### Trecho fornecido
╔══

Alguns leitores não perdoaram. "Tudo para ganhar uns likes. Negacionistas agradecem", dizia um internauta. "Mas vacina não salva?", questionava outro sarcasticamente.

De modo diferente do tuíte do UOL, a nota do Painel teve o cuidado de colocar já no título que o médico havia sido vacinado recentemente —indicando ao leitor que o organismo do imunizado não teve tempo para construir a defesa contra o vírus ou que a pessoa já estava infectada quando foi vacinada.

No site, o UOL complementou o título ("Socorrista pega covid após tomar 2ª dose da vacina; Butantan explica"), sugerindo que a história era mais complexa do que parecia.

╚══

### Amostra de dados
╔══

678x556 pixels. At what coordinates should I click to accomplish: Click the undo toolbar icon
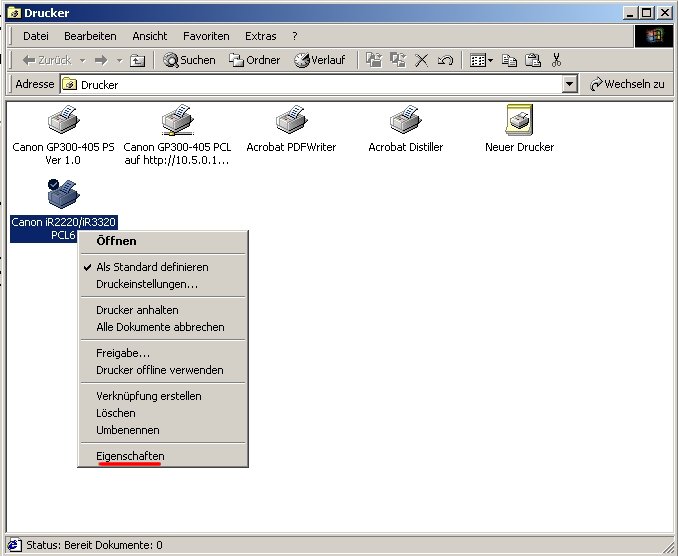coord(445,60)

╚══

### Tarefa proposta
Devolva, sem alterações, a parte do trecho fornecido que se abre com as palavras "Alguns leitores não" e se encerra com "do que parecia.". As linhas de dados não guardam qualquer relação com o trecho fornecido.

### Resposta à tarefa
Alguns leitores não perdoaram. "Tudo para ganhar uns likes. Negacionistas agradecem", dizia um internauta. "Mas vacina não salva?", questionava outro sarcasticamente.

De modo diferente do tuíte do UOL, a nota do Painel teve o cuidado de colocar já no título que o médico havia sido vacinado recentemente —indicando ao leitor que o organismo do imunizado não teve tempo para construir a defesa contra o vírus ou que a pessoa já estava infectada quando foi vacinada.

No site, o UOL complementou o título ("Socorrista pega covid após tomar 2ª dose da vacina; Butantan explica"), sugerindo que a história era mais complexa do que parecia.